> _ACTION ITEM_: Return every line below exactly, without dropping any.

□ □ □

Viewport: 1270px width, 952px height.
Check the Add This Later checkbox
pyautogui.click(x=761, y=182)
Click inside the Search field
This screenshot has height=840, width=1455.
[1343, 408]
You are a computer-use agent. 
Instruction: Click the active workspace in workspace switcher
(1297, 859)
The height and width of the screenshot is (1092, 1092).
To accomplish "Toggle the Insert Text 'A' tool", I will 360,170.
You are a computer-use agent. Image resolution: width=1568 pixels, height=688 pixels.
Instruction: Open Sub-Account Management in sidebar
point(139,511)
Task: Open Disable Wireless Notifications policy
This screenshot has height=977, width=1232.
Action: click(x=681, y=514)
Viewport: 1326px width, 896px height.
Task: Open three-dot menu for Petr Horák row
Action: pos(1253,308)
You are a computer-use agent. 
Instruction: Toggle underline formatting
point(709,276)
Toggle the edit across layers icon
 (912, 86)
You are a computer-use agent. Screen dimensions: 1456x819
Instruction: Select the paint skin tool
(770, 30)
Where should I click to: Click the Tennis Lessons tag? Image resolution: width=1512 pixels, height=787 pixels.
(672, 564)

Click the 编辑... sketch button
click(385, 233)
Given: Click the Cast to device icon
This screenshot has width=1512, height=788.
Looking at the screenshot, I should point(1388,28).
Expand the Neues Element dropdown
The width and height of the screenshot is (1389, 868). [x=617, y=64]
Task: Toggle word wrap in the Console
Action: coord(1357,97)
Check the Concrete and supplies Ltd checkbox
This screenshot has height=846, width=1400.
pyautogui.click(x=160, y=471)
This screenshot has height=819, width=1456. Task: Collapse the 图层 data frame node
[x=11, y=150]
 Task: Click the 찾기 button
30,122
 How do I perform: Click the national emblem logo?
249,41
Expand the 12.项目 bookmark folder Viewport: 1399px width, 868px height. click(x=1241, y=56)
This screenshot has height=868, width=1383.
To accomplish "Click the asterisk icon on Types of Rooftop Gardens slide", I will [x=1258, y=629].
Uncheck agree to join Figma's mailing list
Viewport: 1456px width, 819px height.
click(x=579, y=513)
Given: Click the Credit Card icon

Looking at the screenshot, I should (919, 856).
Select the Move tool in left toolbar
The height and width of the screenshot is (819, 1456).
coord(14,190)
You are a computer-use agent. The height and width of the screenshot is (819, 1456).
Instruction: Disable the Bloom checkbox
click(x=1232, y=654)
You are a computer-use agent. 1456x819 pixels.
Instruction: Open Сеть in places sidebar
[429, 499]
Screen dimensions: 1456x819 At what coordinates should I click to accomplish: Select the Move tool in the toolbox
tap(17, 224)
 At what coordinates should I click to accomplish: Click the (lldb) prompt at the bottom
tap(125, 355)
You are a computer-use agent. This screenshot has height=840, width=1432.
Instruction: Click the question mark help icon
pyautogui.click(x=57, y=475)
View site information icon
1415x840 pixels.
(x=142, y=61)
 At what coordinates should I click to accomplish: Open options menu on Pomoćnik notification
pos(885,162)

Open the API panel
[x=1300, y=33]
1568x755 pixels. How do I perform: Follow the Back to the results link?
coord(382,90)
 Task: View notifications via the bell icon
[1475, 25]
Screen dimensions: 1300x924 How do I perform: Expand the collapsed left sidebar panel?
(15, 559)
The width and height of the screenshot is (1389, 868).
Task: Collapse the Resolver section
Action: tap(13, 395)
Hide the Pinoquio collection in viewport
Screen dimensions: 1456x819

□ □ □

> _YOUR RESPONSE_:
Viewport: 1270px width, 952px height.
Check the Add This Later checkbox
pyautogui.click(x=761, y=182)
Click inside the Search field
This screenshot has height=840, width=1455.
[1343, 408]
You are a computer-use agent. 
Instruction: Click the active workspace in workspace switcher
(1297, 859)
The height and width of the screenshot is (1092, 1092).
To accomplish "Toggle the Insert Text 'A' tool", I will 360,170.
You are a computer-use agent. Image resolution: width=1568 pixels, height=688 pixels.
Instruction: Open Sub-Account Management in sidebar
point(139,511)
Task: Open Disable Wireless Notifications policy
This screenshot has height=977, width=1232.
Action: click(x=681, y=514)
Viewport: 1326px width, 896px height.
Task: Open three-dot menu for Petr Horák row
Action: pos(1253,308)
You are a computer-use agent. 
Instruction: Toggle underline formatting
point(709,276)
Toggle the edit across layers icon
 (912, 86)
You are a computer-use agent. Screen dimensions: 1456x819
Instruction: Select the paint skin tool
(770, 30)
Where should I click to: Click the Tennis Lessons tag? Image resolution: width=1512 pixels, height=787 pixels.
(672, 564)

Click the 编辑... sketch button
click(385, 233)
Given: Click the Cast to device icon
This screenshot has width=1512, height=788.
Looking at the screenshot, I should point(1388,28).
Expand the Neues Element dropdown
The width and height of the screenshot is (1389, 868). [x=617, y=64]
Task: Toggle word wrap in the Console
Action: coord(1357,97)
Check the Concrete and supplies Ltd checkbox
This screenshot has height=846, width=1400.
pyautogui.click(x=160, y=471)
This screenshot has height=819, width=1456. Task: Collapse the 图层 data frame node
[x=11, y=150]
 Task: Click the 찾기 button
30,122
 How do I perform: Click the national emblem logo?
249,41
Expand the 12.项目 bookmark folder Viewport: 1399px width, 868px height. click(x=1241, y=56)
This screenshot has height=868, width=1383.
To accomplish "Click the asterisk icon on Types of Rooftop Gardens slide", I will [x=1258, y=629].
Uncheck agree to join Figma's mailing list
Viewport: 1456px width, 819px height.
click(x=579, y=513)
Given: Click the Credit Card icon

Looking at the screenshot, I should (919, 856).
Select the Move tool in left toolbar
The height and width of the screenshot is (819, 1456).
coord(14,190)
You are a computer-use agent. The height and width of the screenshot is (819, 1456).
Instruction: Disable the Bloom checkbox
click(x=1232, y=654)
You are a computer-use agent. 1456x819 pixels.
Instruction: Open Сеть in places sidebar
[429, 499]
Screen dimensions: 1456x819 At what coordinates should I click to accomplish: Select the Move tool in the toolbox
tap(17, 224)
 At what coordinates should I click to accomplish: Click the (lldb) prompt at the bottom
tap(125, 355)
You are a computer-use agent. This screenshot has height=840, width=1432.
Instruction: Click the question mark help icon
pyautogui.click(x=57, y=475)
View site information icon
1415x840 pixels.
(x=142, y=61)
 At what coordinates should I click to accomplish: Open options menu on Pomoćnik notification
pos(885,162)

Open the API panel
[x=1300, y=33]
1568x755 pixels. How do I perform: Follow the Back to the results link?
coord(382,90)
 Task: View notifications via the bell icon
[1475, 25]
Screen dimensions: 1300x924 How do I perform: Expand the collapsed left sidebar panel?
(15, 559)
The width and height of the screenshot is (1389, 868).
Task: Collapse the Resolver section
Action: tap(13, 395)
Hide the Pinoquio collection in viewport
Screen dimensions: 1456x819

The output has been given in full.